Problem statement
Work out how many lines of the listing below include the string "agent", and give that number alone.

*** Opening of Records provided ***

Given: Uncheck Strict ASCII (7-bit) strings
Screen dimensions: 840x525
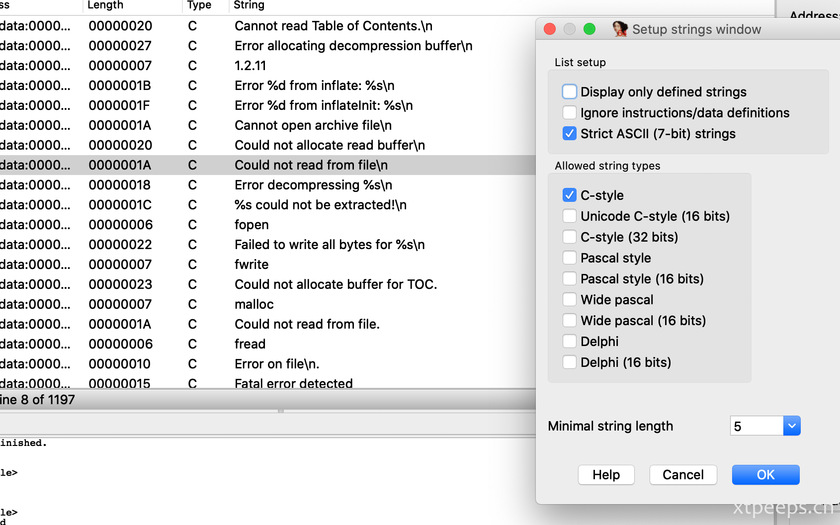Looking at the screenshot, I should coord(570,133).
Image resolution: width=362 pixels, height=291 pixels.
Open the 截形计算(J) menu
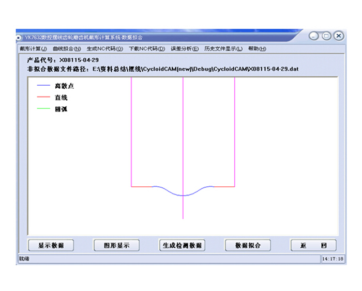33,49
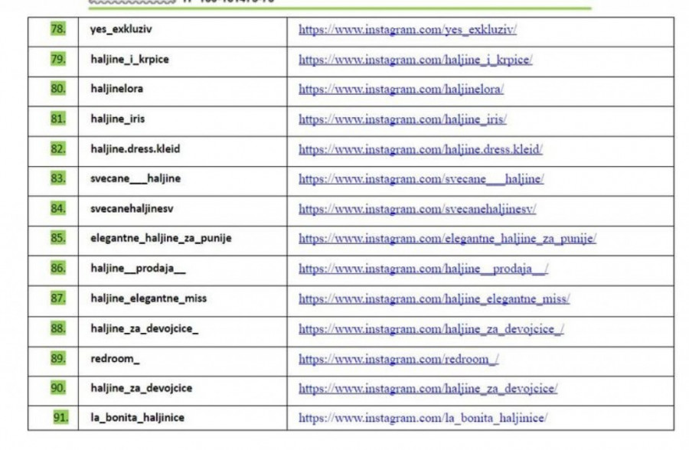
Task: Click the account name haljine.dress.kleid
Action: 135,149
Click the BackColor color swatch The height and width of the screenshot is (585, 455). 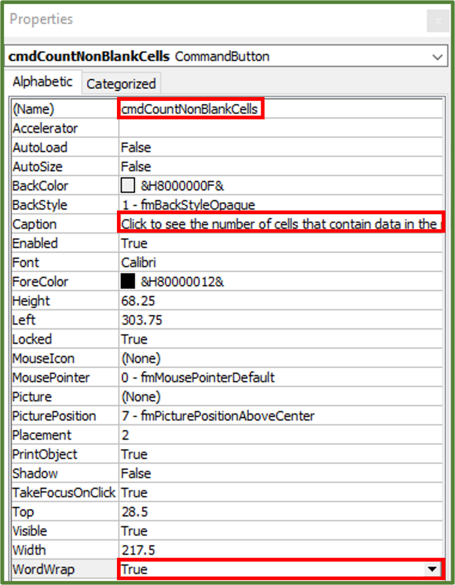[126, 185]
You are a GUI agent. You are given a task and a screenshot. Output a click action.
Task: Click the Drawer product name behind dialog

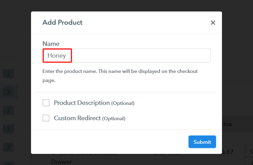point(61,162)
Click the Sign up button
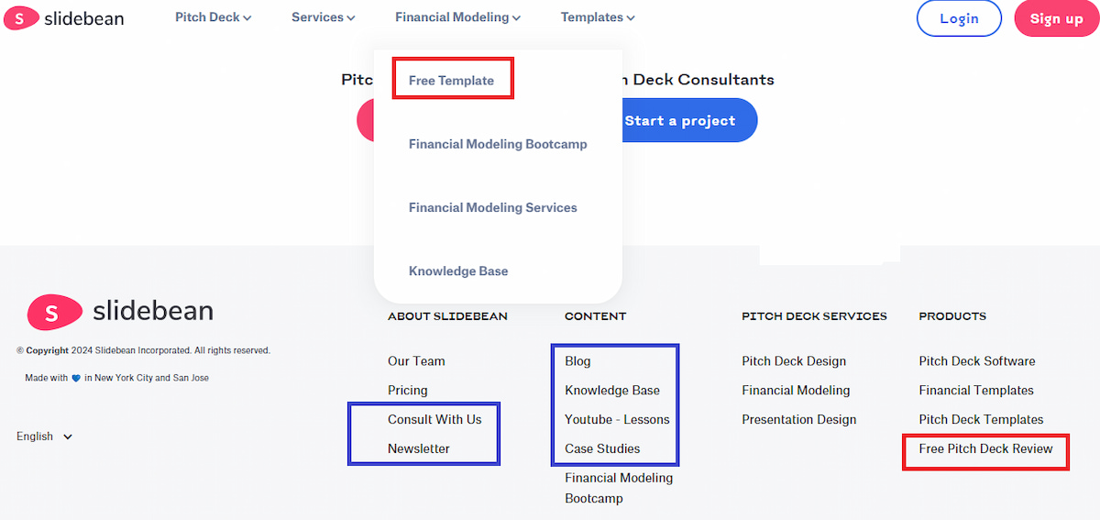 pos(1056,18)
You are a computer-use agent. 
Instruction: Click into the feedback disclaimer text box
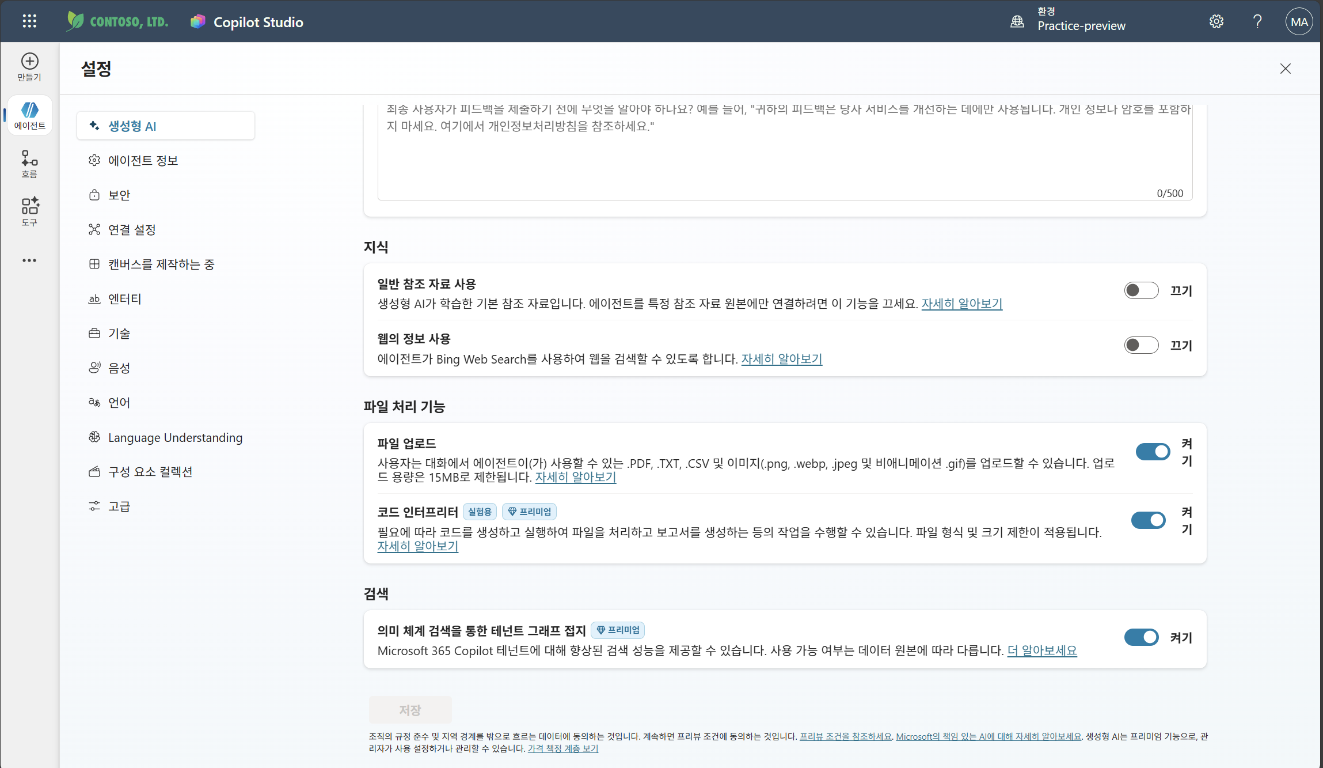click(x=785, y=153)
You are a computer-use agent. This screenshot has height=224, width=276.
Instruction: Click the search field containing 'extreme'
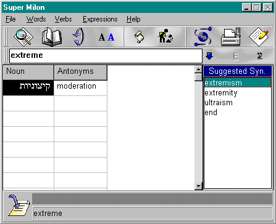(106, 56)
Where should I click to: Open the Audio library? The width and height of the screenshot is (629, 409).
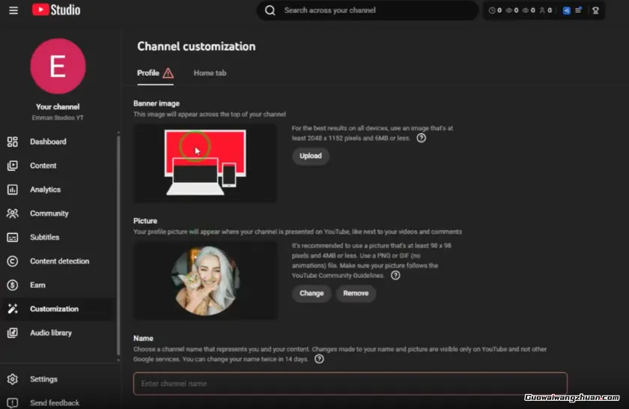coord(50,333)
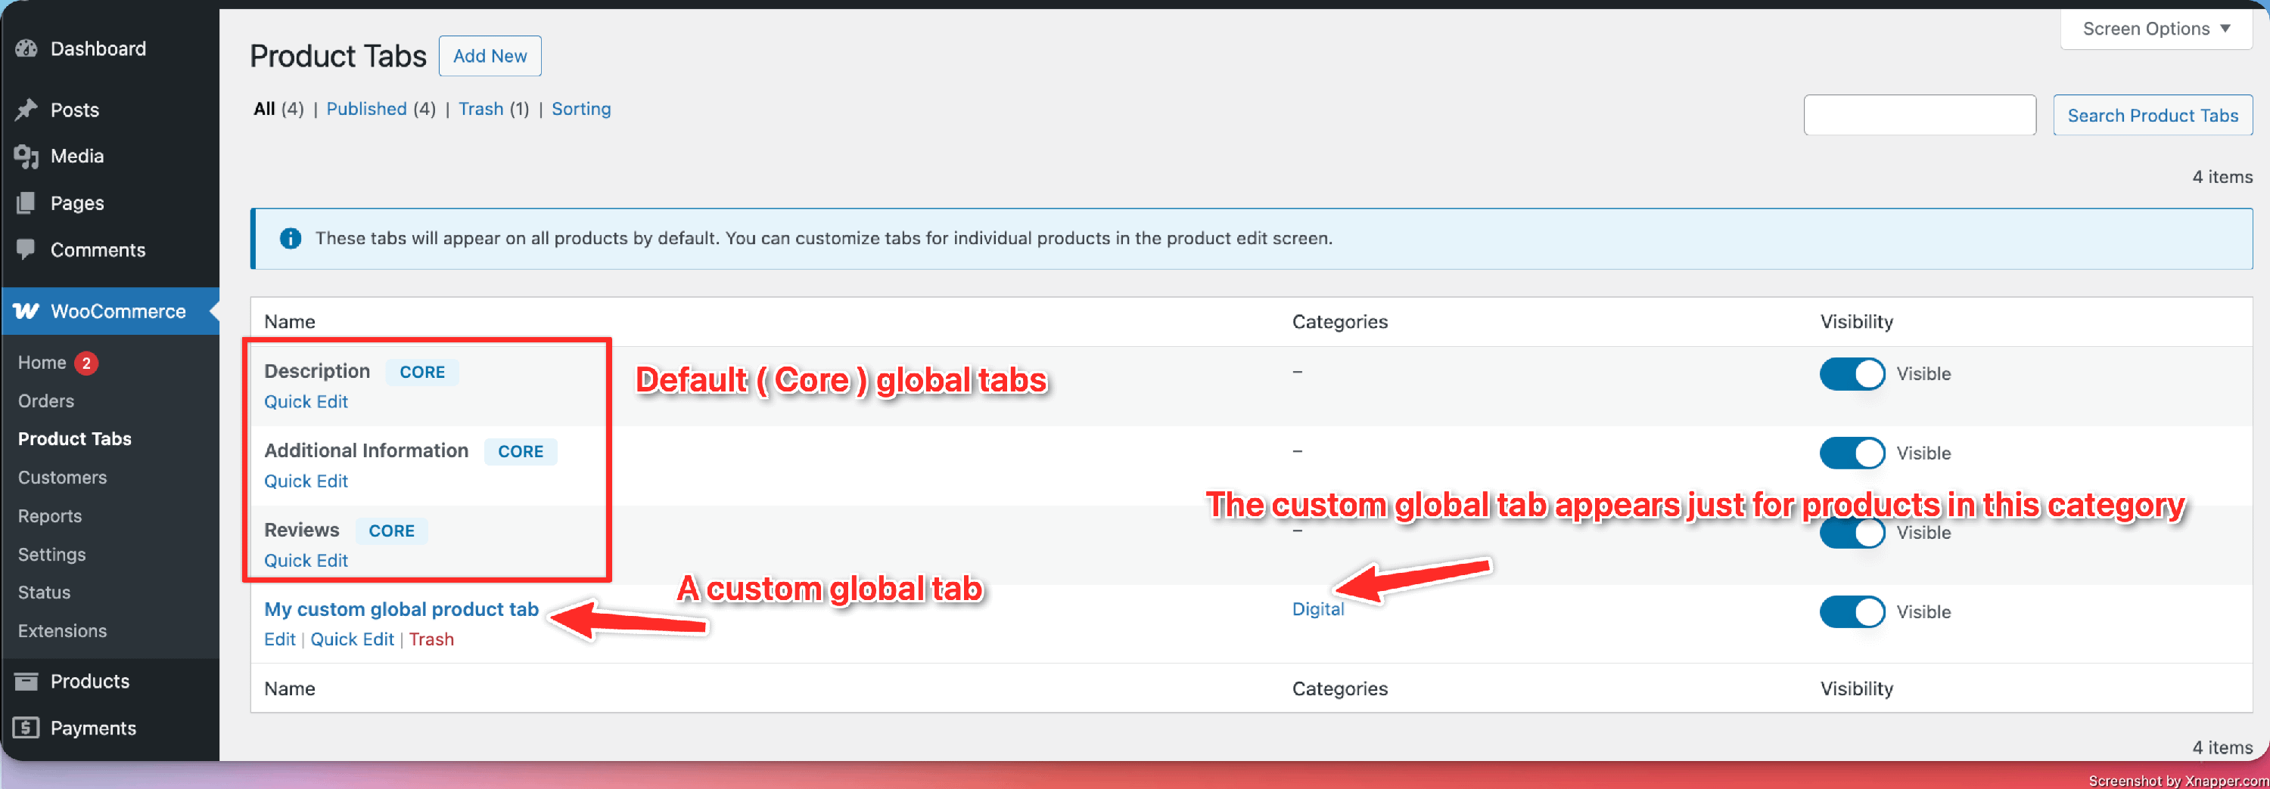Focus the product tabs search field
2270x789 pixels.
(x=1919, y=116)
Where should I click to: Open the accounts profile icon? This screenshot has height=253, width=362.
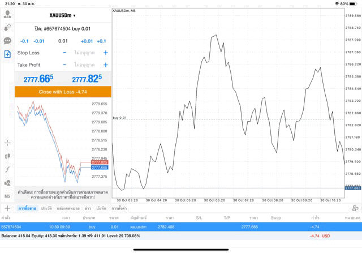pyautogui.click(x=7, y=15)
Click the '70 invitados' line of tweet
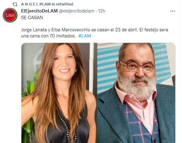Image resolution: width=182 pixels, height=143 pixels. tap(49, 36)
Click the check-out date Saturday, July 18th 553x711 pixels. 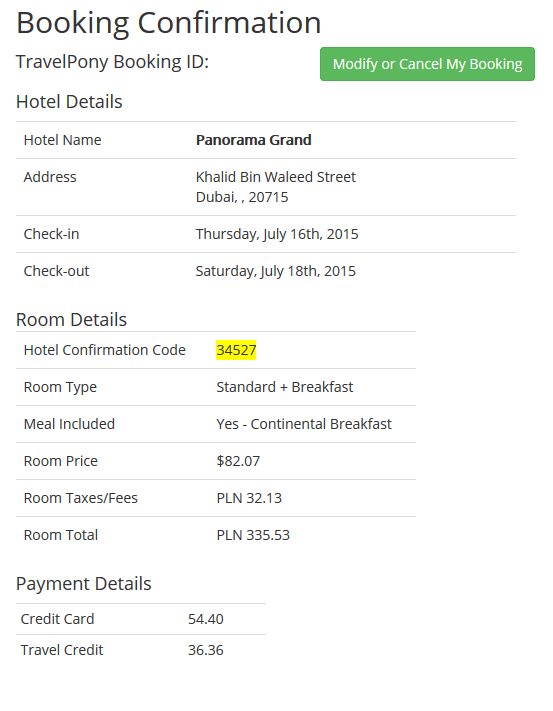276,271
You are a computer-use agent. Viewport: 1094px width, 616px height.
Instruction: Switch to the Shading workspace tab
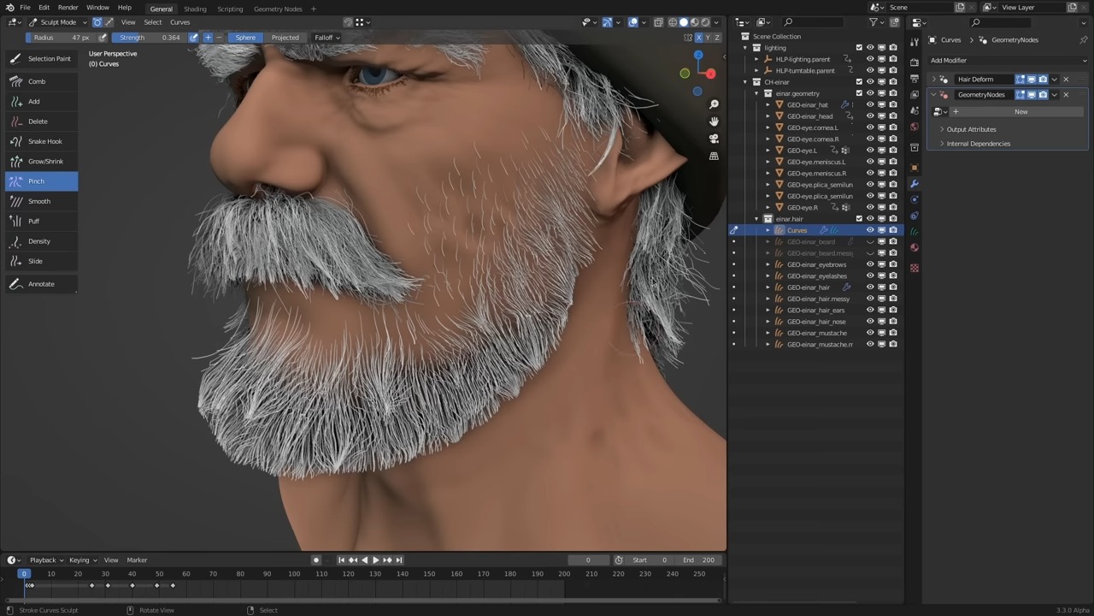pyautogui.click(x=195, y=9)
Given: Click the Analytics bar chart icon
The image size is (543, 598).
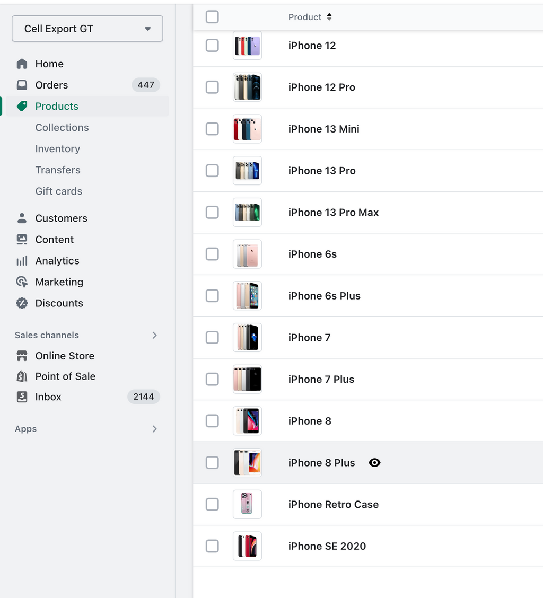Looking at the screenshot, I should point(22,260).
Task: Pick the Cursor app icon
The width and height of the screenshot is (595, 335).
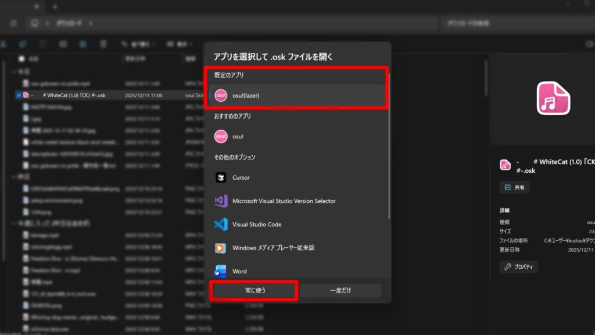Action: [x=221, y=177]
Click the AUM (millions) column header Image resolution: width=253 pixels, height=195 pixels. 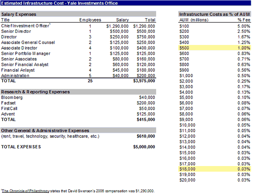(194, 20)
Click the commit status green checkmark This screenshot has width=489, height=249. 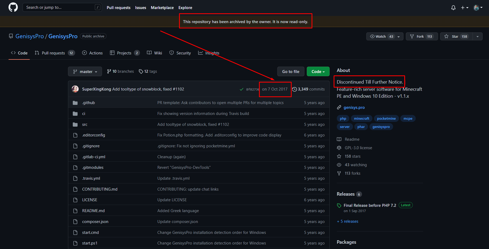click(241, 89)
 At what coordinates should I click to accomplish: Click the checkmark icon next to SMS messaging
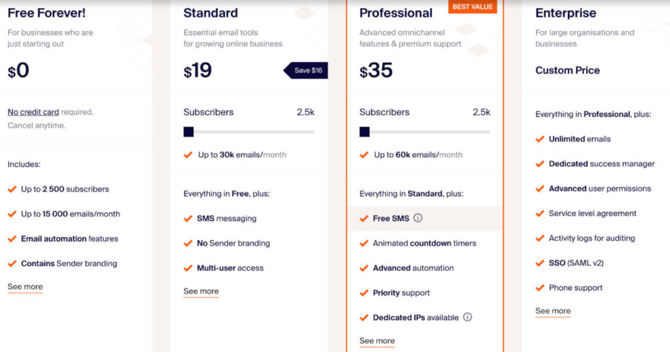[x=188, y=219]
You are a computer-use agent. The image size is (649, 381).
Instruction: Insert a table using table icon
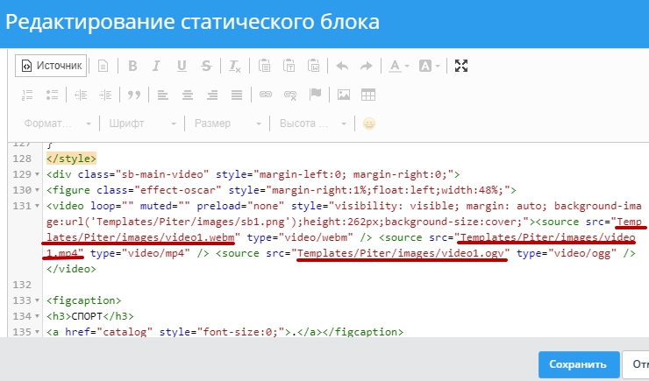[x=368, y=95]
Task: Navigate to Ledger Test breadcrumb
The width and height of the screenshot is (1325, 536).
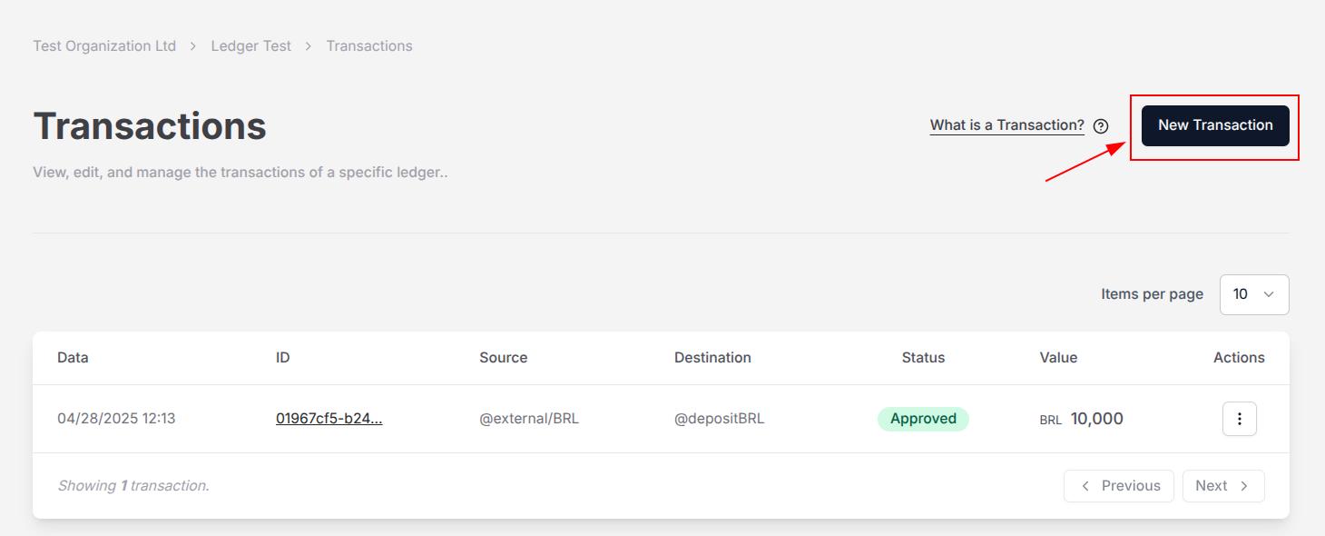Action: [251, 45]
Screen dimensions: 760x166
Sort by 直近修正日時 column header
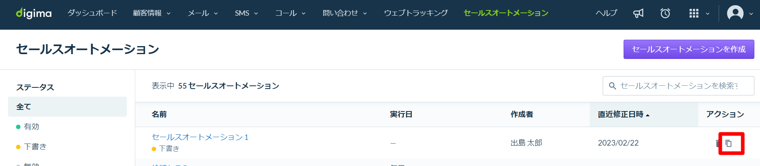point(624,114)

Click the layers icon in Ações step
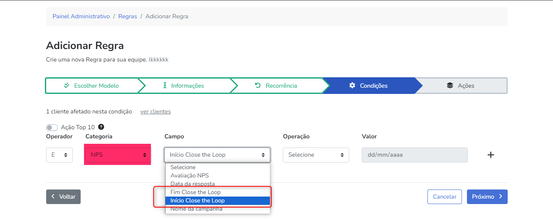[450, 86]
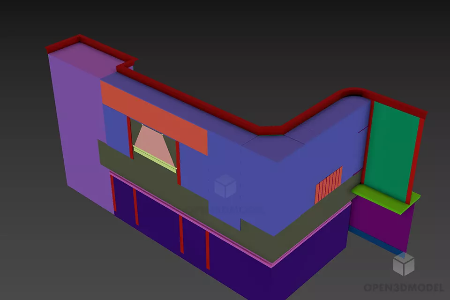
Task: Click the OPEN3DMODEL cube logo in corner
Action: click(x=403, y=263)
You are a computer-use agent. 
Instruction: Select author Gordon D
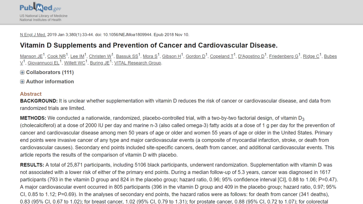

*** Close of Records provided ***

Result
6